For some chef/patrons, The New York Times reviews and Michelin guide baubles would be some unknowable uber-pleasure. But not for owner Thomas Keller, for whom receiving accolades is a sort of side occupation, like a weekend paper round, something to keep him busy when not in the kitchen. His food – finest American ingredients cooked in a French way – saw his original restaurant, The French Laundry, get three Michelin stars and the title the "Best Restaurant in the World" in the Top 50 list in Restaurant magazine in 2003 and 2004.

The man himself is spoken of in the reverential tones used for more avant garde chefs like Heston Blumenthal, René Redzepi of Noma and Ferran Adria of El Bulli. He is, in short, a living, breathing legend. And to cement this, last Monday he was given the San Pellegrino lifetime achievement award at Restaurant magazine's award ceremony. Per Se itself was rated 6th in the world, up four from last year. So despite knowing it was in a shopping centre, I'm wearing my second best jacket, as the website tells me I have to. I'm also hungry, as I know dinner is a tasting menu of 12 courses, and costs $300, and that's without wine.

After you've gone up the escalator and past the people leaving Whole Foods Market, you reach those famous blue doors. Lovingly shined and with large brass handles, they are set back in a little trellis-enclosed artificial garden with astro-turf. Once through, the receptionist checks your coat without a ticket, remembering what coat goes with which face when you exit. There is a discreet pile of in-house magazine, Finesse, on the counter (this edition has a piece by Anthony Bourdain, a Keller pal). The carpet is extra thick.

Our table is one of eight on the lower level – the other eight are above – with views out of the windows on to the Columbus Circle. But that is only if you can take your eyes off the flower arrangement, which may just be the top bit off a blossom tree, or the chrome sprouting-tree of a lamp. Oh and there is also a humongous fire encased in a glass box. The chairs, wooden and with beige upholstery, are the size of thrones. It is a child's approximation of luxury, and beautiful.
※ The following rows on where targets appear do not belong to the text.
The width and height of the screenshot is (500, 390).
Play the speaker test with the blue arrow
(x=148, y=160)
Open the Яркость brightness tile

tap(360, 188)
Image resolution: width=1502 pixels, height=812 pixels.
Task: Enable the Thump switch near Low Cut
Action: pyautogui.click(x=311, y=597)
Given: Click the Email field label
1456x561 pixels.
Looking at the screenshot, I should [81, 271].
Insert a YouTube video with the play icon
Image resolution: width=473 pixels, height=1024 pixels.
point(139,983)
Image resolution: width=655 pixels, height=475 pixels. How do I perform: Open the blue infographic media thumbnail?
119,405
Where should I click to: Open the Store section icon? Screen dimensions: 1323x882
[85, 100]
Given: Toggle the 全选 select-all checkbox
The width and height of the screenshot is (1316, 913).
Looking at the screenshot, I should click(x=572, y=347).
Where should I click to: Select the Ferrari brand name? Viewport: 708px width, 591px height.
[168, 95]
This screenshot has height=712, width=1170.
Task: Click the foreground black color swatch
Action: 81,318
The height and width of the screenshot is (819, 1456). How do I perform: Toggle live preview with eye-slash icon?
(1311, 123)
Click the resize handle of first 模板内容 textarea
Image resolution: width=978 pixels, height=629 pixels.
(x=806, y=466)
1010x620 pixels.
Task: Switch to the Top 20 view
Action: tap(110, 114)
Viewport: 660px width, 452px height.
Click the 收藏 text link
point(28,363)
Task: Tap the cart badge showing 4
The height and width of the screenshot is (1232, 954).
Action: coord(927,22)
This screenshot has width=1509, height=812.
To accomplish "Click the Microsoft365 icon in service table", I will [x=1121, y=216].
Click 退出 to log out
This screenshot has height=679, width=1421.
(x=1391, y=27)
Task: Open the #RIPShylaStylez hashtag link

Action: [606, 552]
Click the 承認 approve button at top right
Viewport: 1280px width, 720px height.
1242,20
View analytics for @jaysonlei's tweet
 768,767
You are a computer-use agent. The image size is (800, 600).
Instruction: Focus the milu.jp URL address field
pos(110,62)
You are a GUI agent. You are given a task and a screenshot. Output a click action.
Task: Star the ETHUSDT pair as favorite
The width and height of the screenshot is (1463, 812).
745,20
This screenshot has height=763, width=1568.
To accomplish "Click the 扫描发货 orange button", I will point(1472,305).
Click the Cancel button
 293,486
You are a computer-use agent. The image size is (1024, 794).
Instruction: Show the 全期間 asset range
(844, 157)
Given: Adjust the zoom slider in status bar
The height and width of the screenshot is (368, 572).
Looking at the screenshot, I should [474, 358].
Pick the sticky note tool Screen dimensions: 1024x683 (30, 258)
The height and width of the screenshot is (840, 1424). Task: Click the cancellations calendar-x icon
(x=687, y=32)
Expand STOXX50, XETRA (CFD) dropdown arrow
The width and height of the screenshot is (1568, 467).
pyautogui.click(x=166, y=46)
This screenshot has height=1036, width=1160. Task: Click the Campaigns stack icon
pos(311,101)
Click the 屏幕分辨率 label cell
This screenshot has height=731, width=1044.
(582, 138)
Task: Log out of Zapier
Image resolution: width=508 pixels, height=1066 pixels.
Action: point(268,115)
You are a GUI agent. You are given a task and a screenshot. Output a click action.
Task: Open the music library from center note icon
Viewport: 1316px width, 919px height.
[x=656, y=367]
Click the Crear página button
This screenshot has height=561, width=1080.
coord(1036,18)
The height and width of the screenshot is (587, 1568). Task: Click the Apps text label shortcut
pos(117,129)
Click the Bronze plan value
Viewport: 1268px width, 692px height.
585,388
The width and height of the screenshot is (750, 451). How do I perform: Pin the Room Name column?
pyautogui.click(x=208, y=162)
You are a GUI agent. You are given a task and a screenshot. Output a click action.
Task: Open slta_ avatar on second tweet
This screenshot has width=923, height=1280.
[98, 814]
But we didn't come here to test out the soft furnishings. What of the food? What was it like? Dazzling may be an overused term, but here it is justified. Just listing the 12 courses (plus the Keller standard amuse-bouche, a crème fraiche salmon cone, and finisher of macarons and wooden box with 24 chocolates) would fill this page. Explanations, a further two. Each was a miniature solar system of cleverness – but some do stand out. The tapioca and Island Creek oysters, so creamy and other-worldly, with its fat clump of caviar, which the "captain" (head waiter) ladles out equally between my friend's and my plate, saying: "I've known relationships broken over this."

The little delicate sculpture of butter-poached Nova Scotia lobster, with its garlic melba and sliver of Romaine lettuce, even managed to get the attention of the bored, well-upholstered teenage girl dining with her family opposite us (nicknamed by us the Cruel Intentions' table, after the film). The Australian kampachi with grated tuna heart, dashi pearls and rice crisps, like nothing else I've eaten.

It may be an unreal place that charges two diners about $900 (£540) for a meal with wines. But then this is an unreal city, where you can pay $1,000 dollars for a gold-leaf ice cream sundae at Serendipity – and that doesn't last as long this opera-length meal. Maybe that, a play or opera, is the best way to think of it.

It is edifying and awe-inspiring rather than fun. I often found myself eating staring down, concentrating, without speaking – perhaps a consequence of the cumulation of the décor, the service, so tight and poised and intimate, or the fantastical quality of the food.

I certainly learnt something while there. I learnt that I'm not really a foodie, I am, to borrow American food writer Alan Richman's phrase, a restaurantie. Those dishes, so close to perfection were a demonstration of what all food should aspire to be, but Per Se is not what I would want all restaurants to be. Maybe the hymn to food it sings is a little loud for me.